# Exercise objective
Pictures in the entries below are to be left out; otherwise, reproduce exactly the lines from the first through the line containing "Image resolution: width=729".

# Materials provided
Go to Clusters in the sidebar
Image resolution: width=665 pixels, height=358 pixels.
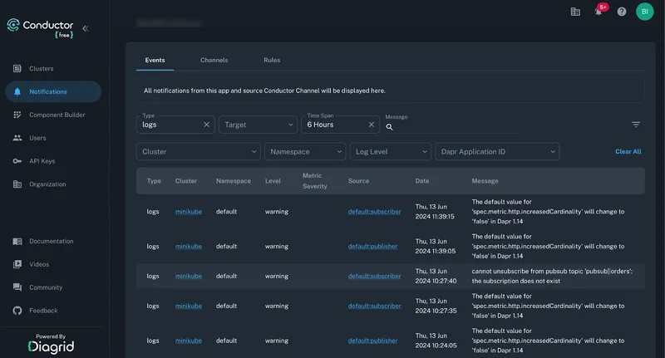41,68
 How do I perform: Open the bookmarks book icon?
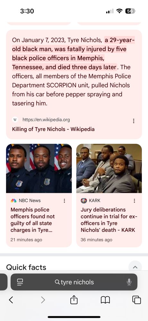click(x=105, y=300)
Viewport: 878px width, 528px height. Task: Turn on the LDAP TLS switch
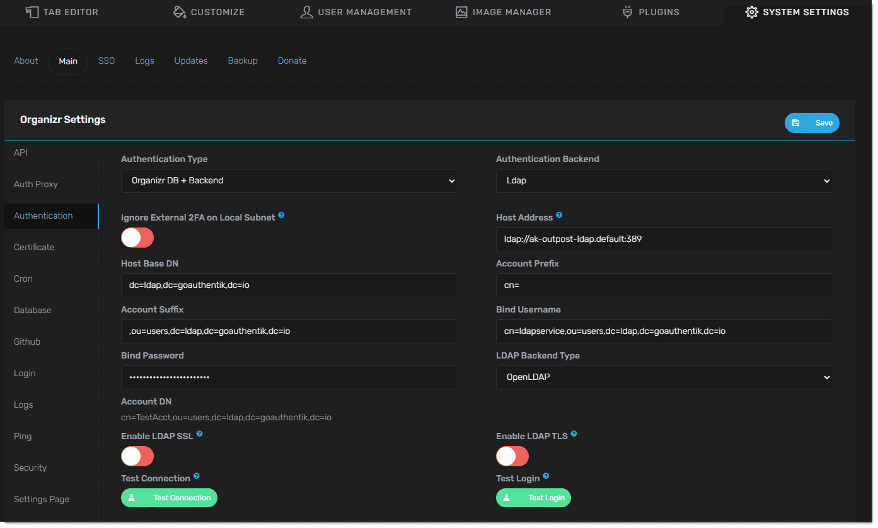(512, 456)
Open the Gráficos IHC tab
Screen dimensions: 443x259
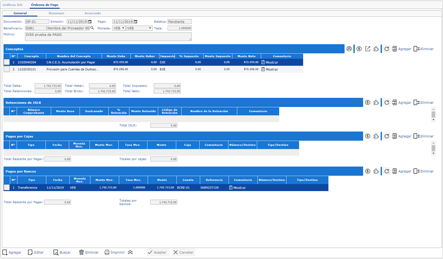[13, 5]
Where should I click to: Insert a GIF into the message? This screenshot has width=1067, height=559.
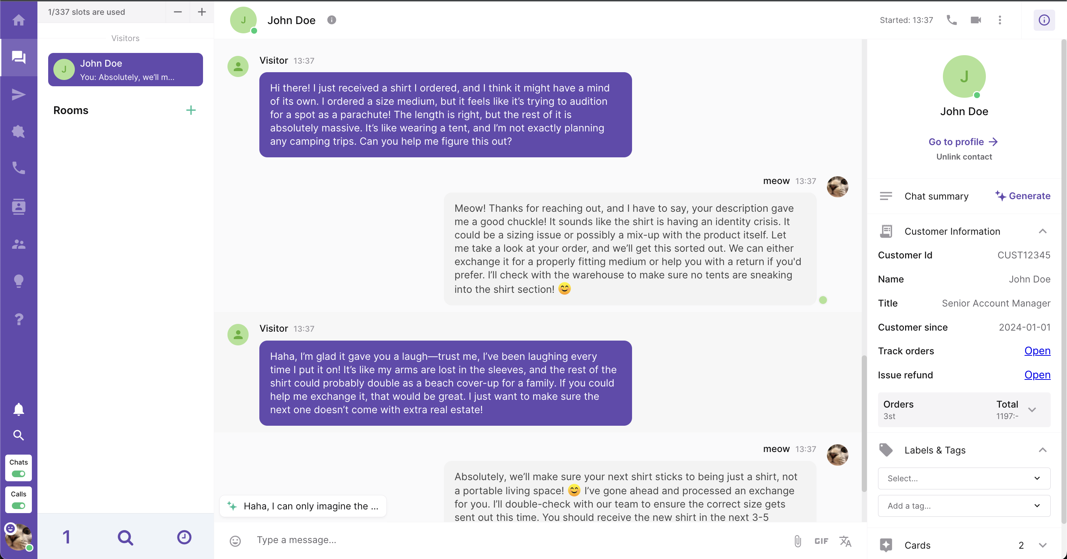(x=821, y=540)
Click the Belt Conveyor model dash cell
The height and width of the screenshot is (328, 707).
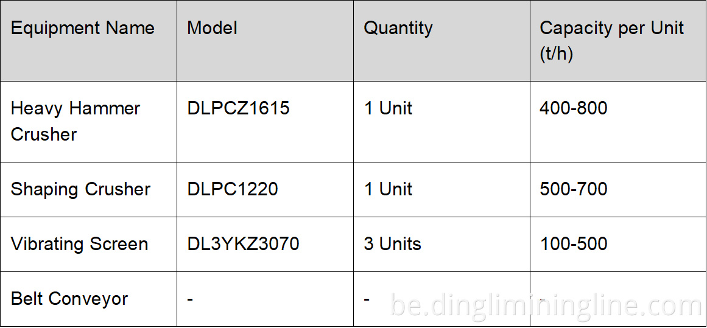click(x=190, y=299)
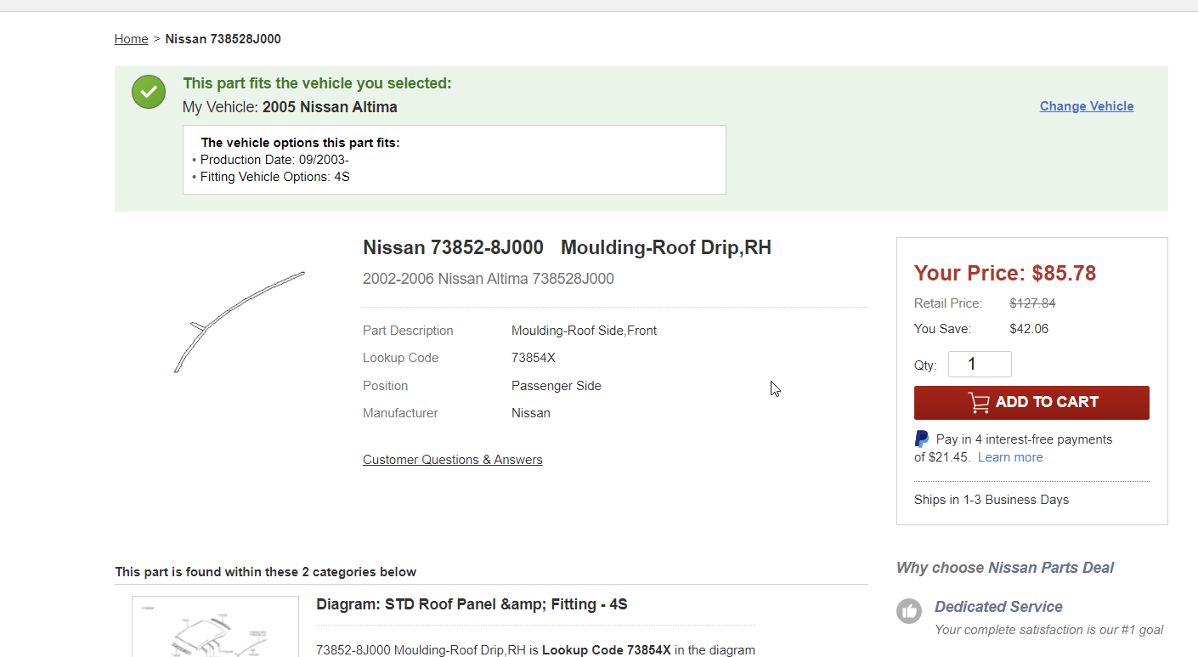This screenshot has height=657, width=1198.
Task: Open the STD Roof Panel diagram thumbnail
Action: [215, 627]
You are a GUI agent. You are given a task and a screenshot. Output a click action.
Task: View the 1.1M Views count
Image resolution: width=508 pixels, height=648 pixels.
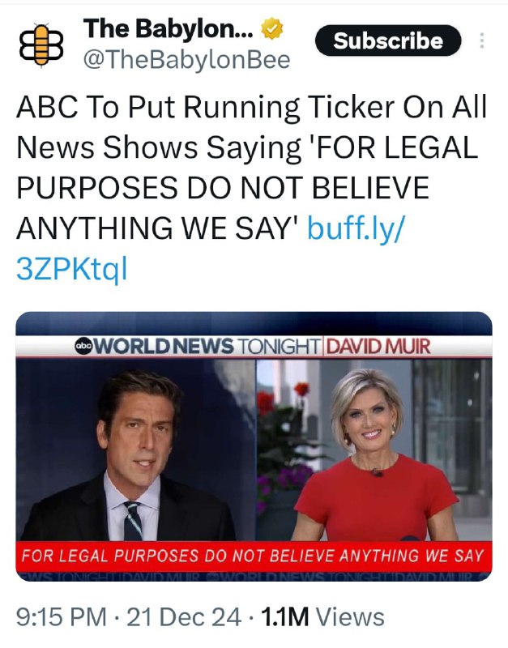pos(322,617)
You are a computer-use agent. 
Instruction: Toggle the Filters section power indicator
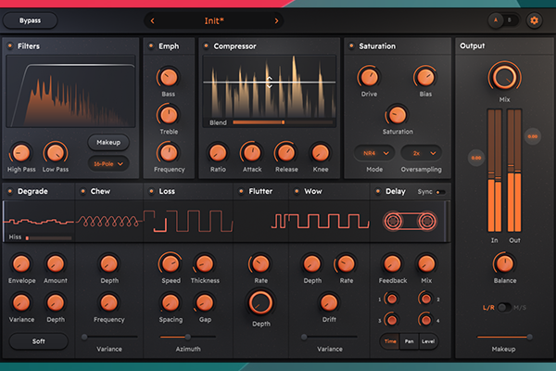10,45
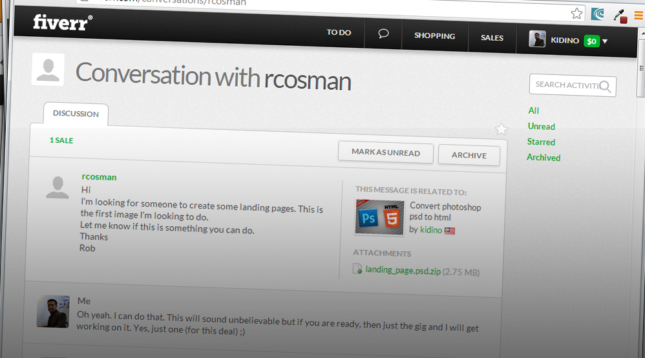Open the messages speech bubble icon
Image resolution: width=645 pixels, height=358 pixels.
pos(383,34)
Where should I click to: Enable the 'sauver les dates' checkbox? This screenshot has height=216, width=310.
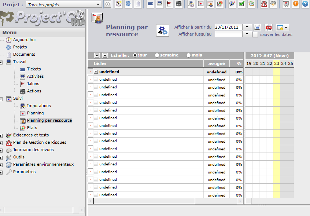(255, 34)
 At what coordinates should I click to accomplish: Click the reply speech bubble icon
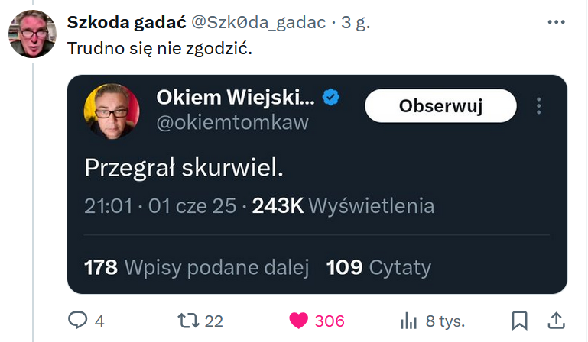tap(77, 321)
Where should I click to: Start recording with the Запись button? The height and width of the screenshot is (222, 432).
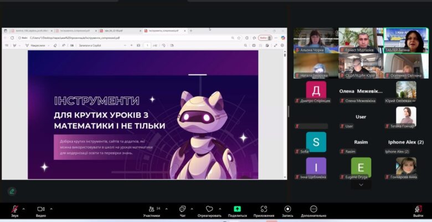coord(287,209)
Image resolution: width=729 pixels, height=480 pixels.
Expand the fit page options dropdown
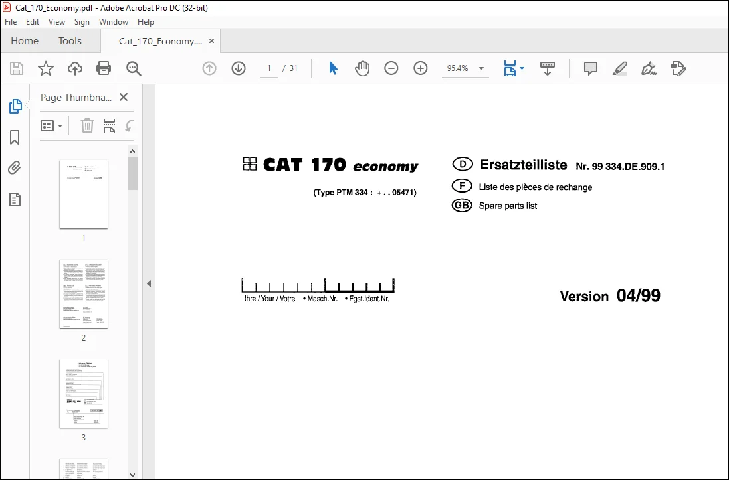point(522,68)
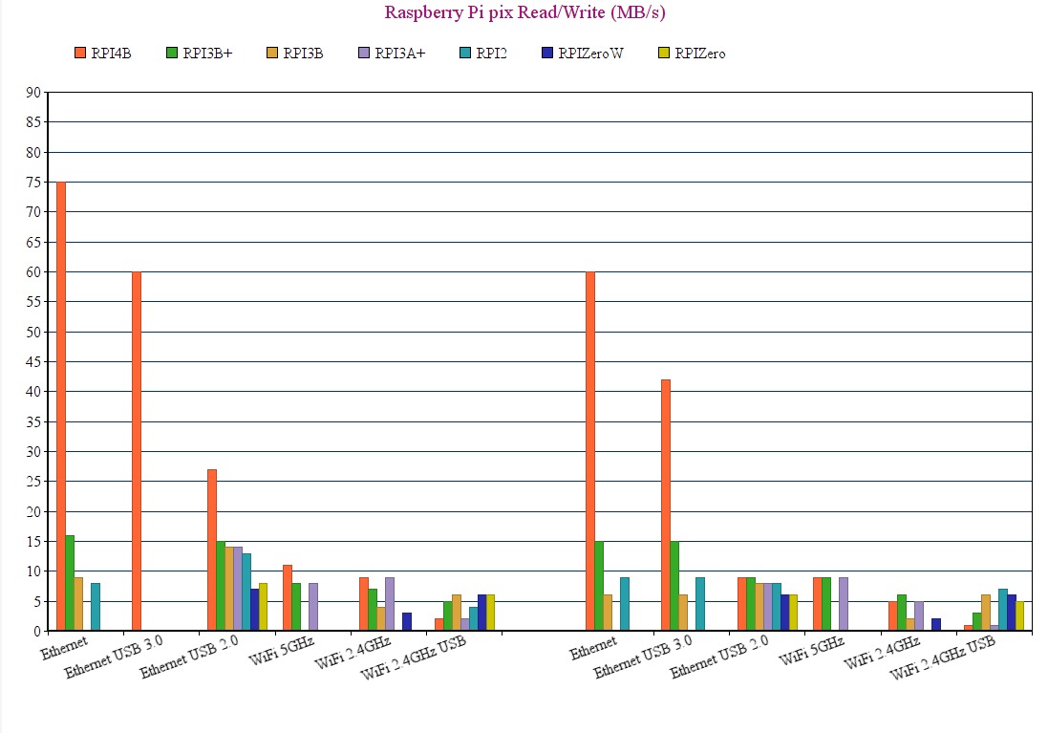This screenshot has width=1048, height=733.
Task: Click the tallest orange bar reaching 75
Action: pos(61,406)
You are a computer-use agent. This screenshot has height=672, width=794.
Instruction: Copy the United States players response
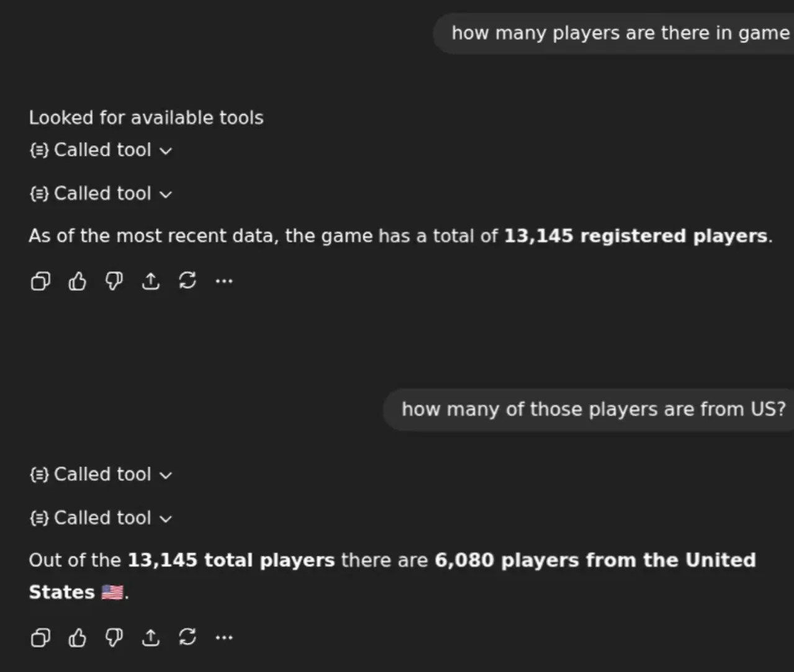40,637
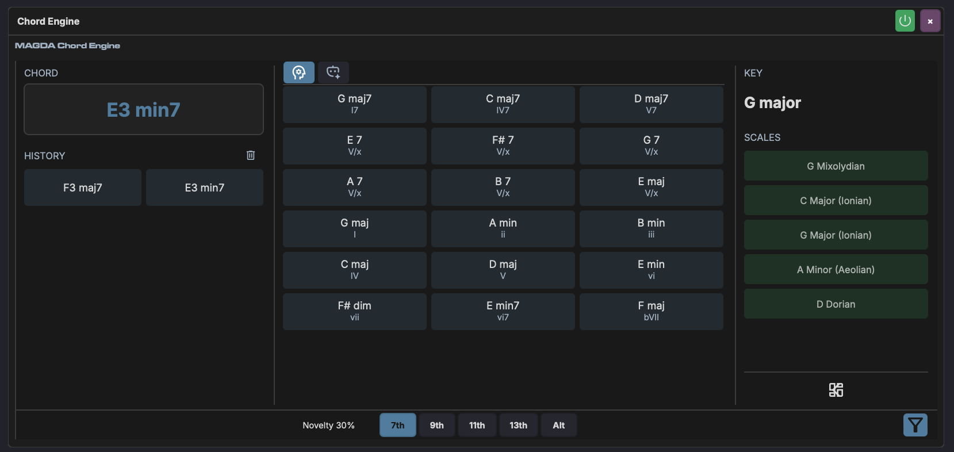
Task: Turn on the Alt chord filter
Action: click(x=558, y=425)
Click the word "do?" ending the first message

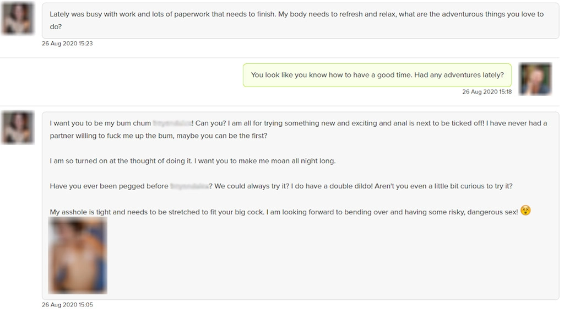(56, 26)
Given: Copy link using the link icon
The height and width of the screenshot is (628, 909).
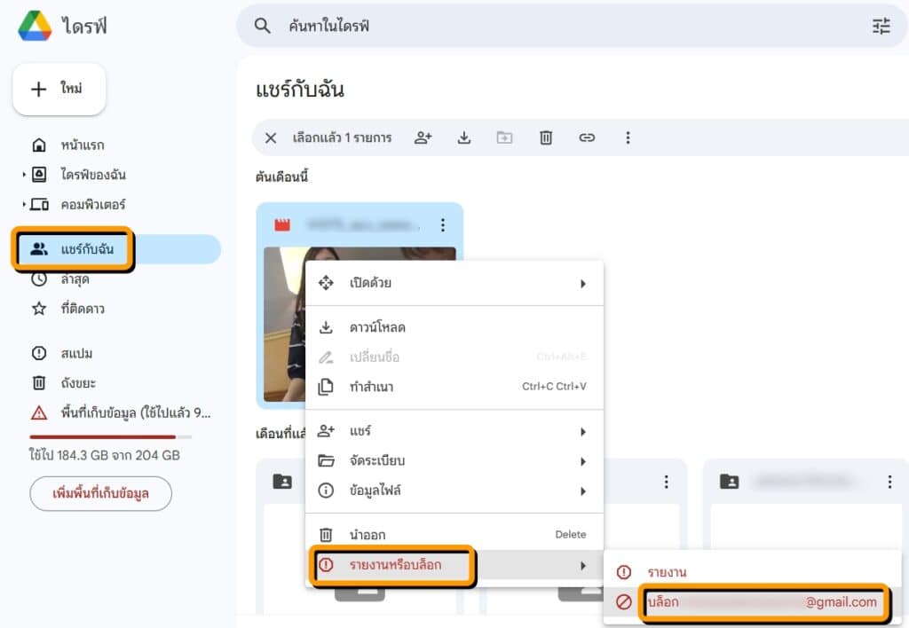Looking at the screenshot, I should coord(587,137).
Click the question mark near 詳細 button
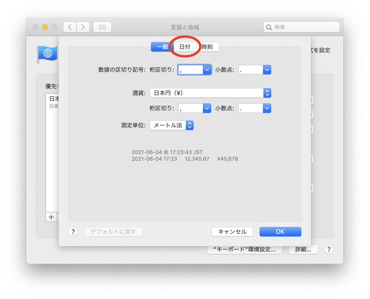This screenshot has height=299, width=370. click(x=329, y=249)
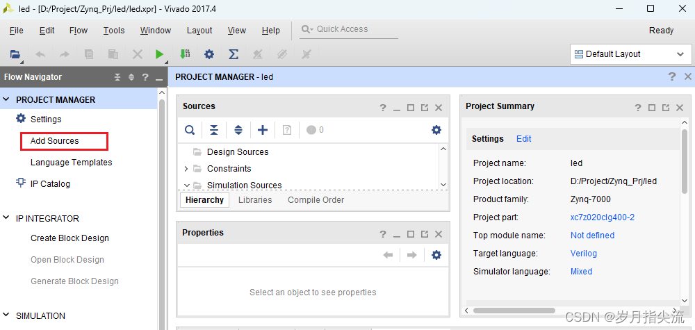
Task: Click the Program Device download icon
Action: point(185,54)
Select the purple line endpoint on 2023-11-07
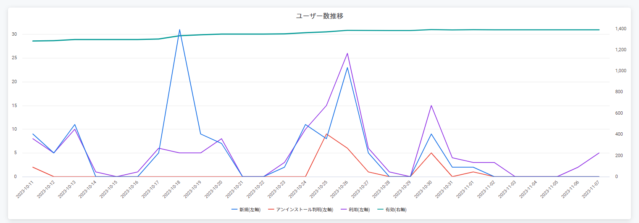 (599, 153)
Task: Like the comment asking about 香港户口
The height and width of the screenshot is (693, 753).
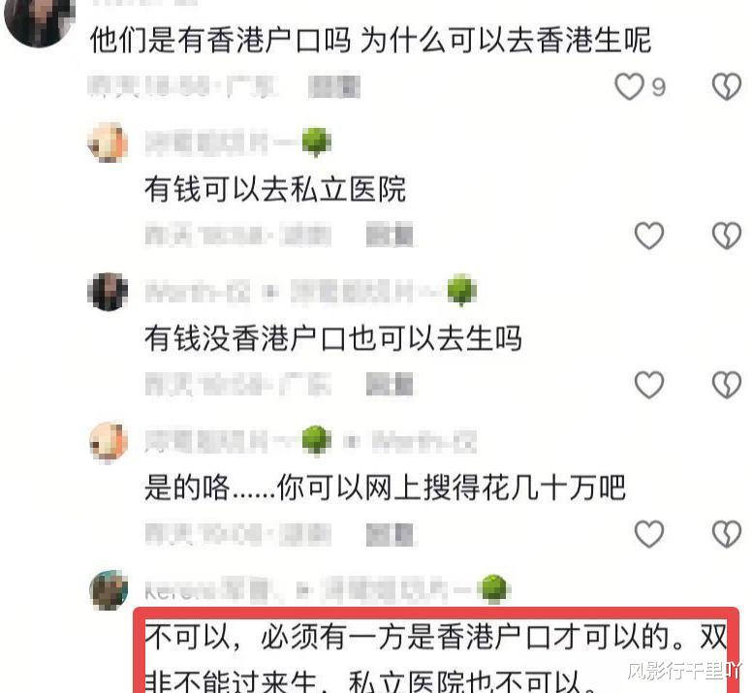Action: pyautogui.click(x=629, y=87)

# Expected answer
Go to Clusters in the sidebar
Image resolution: width=665 pixels, height=358 pixels.
41,68
 How do I perform: Open the bookmarks book icon?
click(x=105, y=300)
Viewport: 878px width, 528px height. Task: Turn on the LDAP TLS switch
(512, 456)
Open the Gráficos IHC tab
Screen dimensions: 443x259
[13, 5]
Where should I click to: Insert a GIF into the message? This screenshot has width=1067, height=559.
(x=821, y=540)
Click the Belt Conveyor model dash cell
The height and width of the screenshot is (328, 707).
click(x=190, y=299)
This screenshot has height=657, width=1198.
Task: Open the STD Roof Panel diagram thumbnail
Action: [215, 627]
You are a GUI agent. You are given a task and a screenshot. Output a click action.
Task: View the 1.1M Views count
Image resolution: width=508 pixels, height=648 pixels.
pos(322,617)
You are a computer-use agent. 
Instruction: Toggle the Filters section power indicator
10,45
Open the messages speech bubble icon
Image resolution: width=645 pixels, height=358 pixels.
pos(383,34)
Where should I click to: Enable the 'sauver les dates' checkbox? This screenshot has height=216, width=310.
(255, 34)
 At what coordinates should I click to accomplish: Click the reply speech bubble icon
tap(77, 321)
Where should I click to: Start recording with the Запись button? The height and width of the screenshot is (222, 432).
coord(287,209)
Image resolution: width=729 pixels, height=480 pixels.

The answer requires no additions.